◆ Short task ◆
Reproduce the lines of the listing below word for word, from the line containing "Task: Choose SETUP in the system submenu" through the end of the listing, and leave the pictures out of your answer.
Start of Given data
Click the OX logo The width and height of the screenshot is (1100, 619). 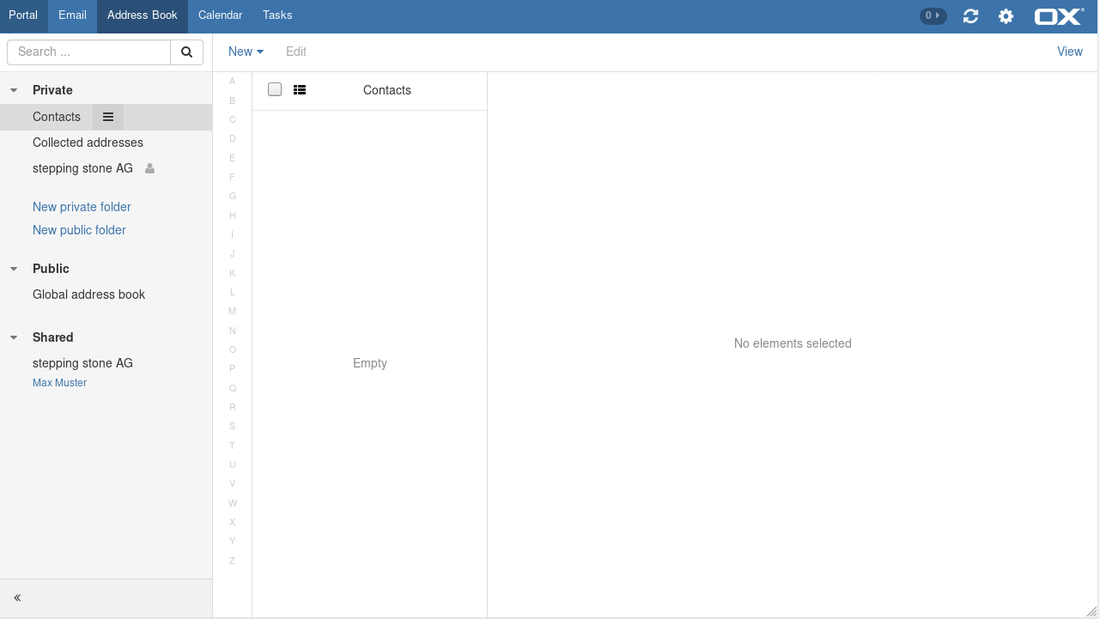(1058, 16)
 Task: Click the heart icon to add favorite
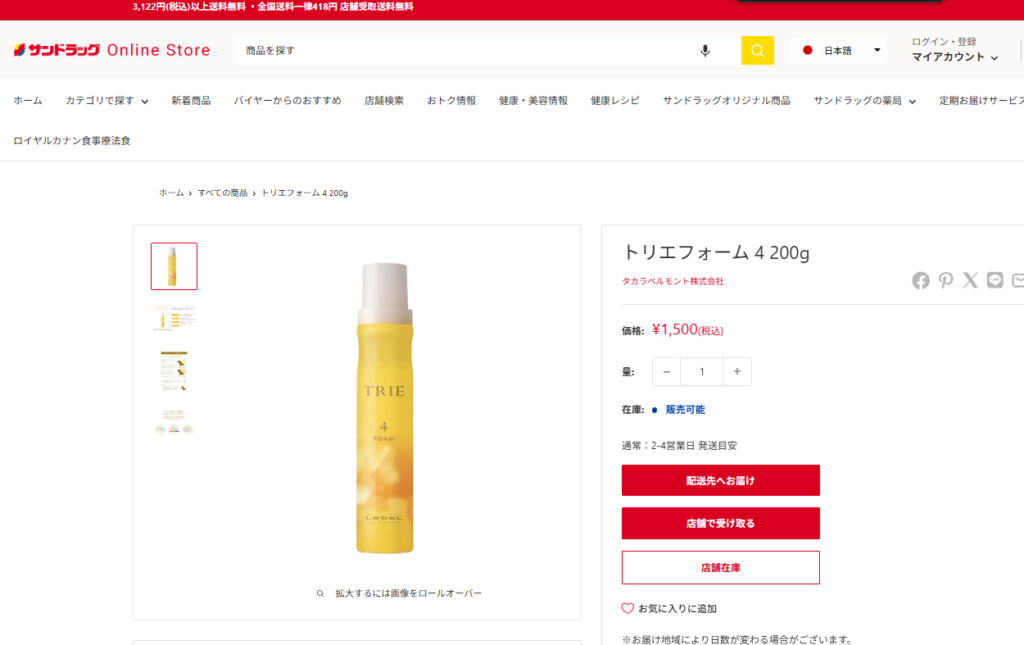[x=627, y=608]
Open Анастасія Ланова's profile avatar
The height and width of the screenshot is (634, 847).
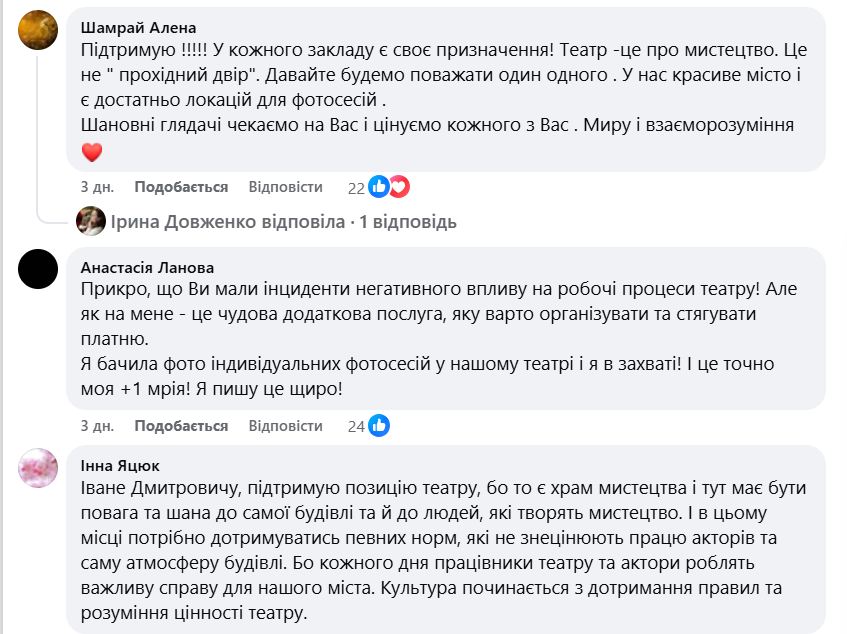(37, 270)
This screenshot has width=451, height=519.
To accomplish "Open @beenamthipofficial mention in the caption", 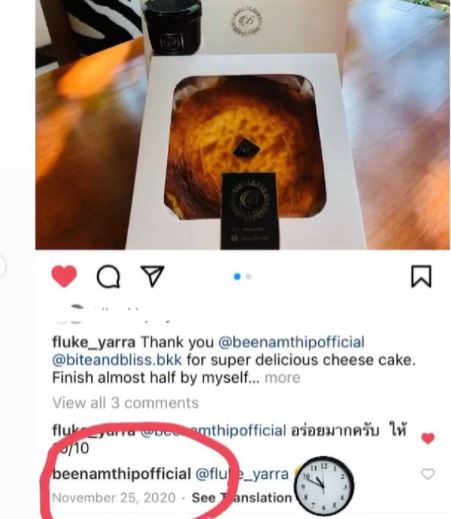I will 291,342.
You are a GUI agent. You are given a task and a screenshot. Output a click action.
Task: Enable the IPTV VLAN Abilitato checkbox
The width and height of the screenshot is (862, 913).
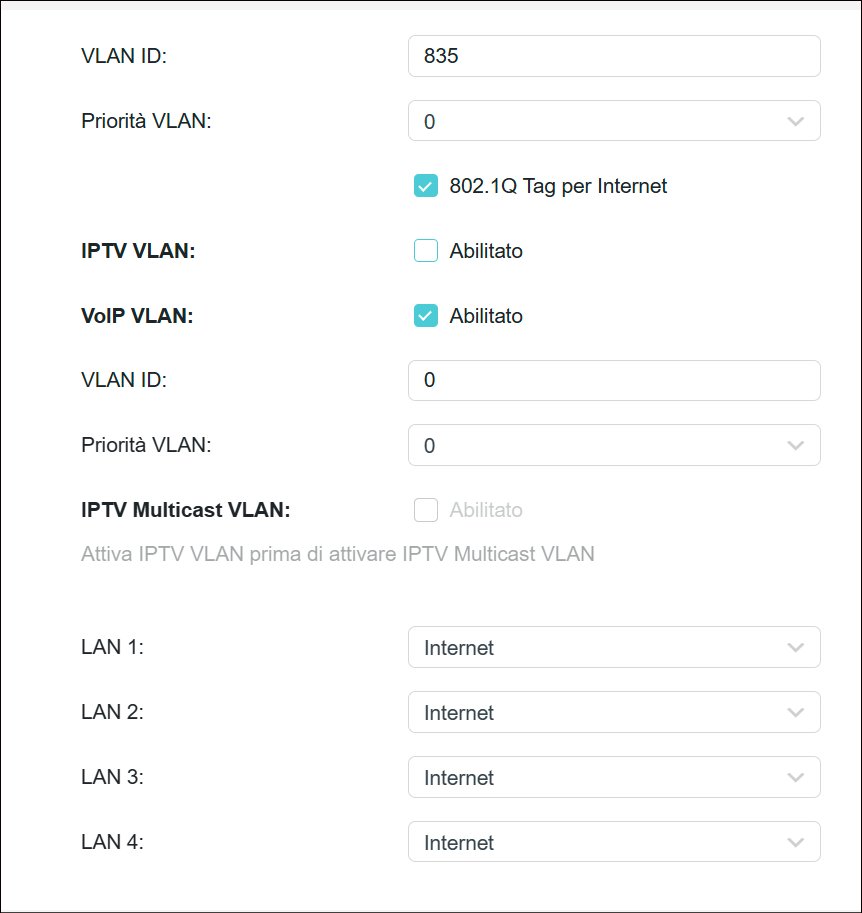pyautogui.click(x=426, y=251)
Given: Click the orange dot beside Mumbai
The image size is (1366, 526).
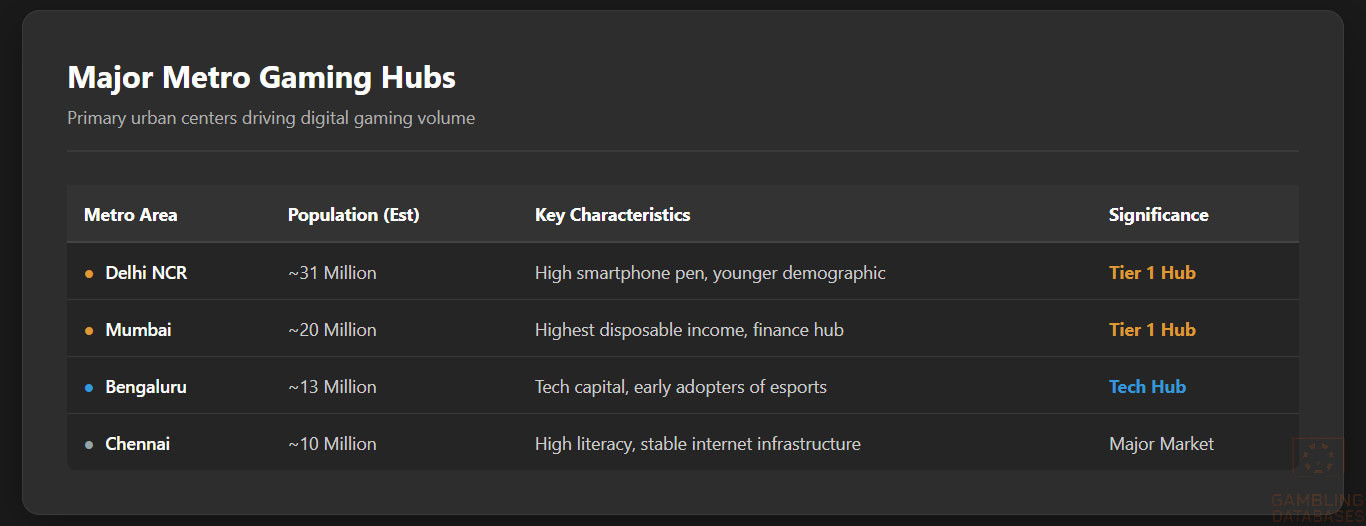Looking at the screenshot, I should (x=89, y=330).
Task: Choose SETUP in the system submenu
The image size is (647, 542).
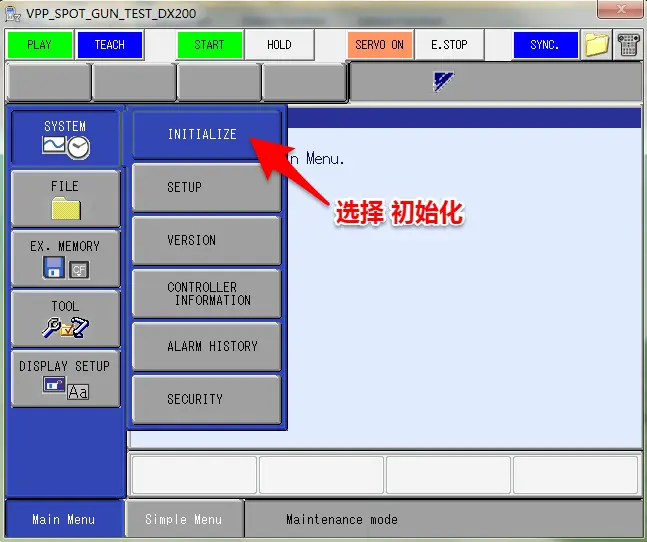Action: [x=206, y=187]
End of Given data
◆ Expected answer ◆
Task: Choose SETUP in the system submenu
The image size is (647, 542).
Action: [x=206, y=187]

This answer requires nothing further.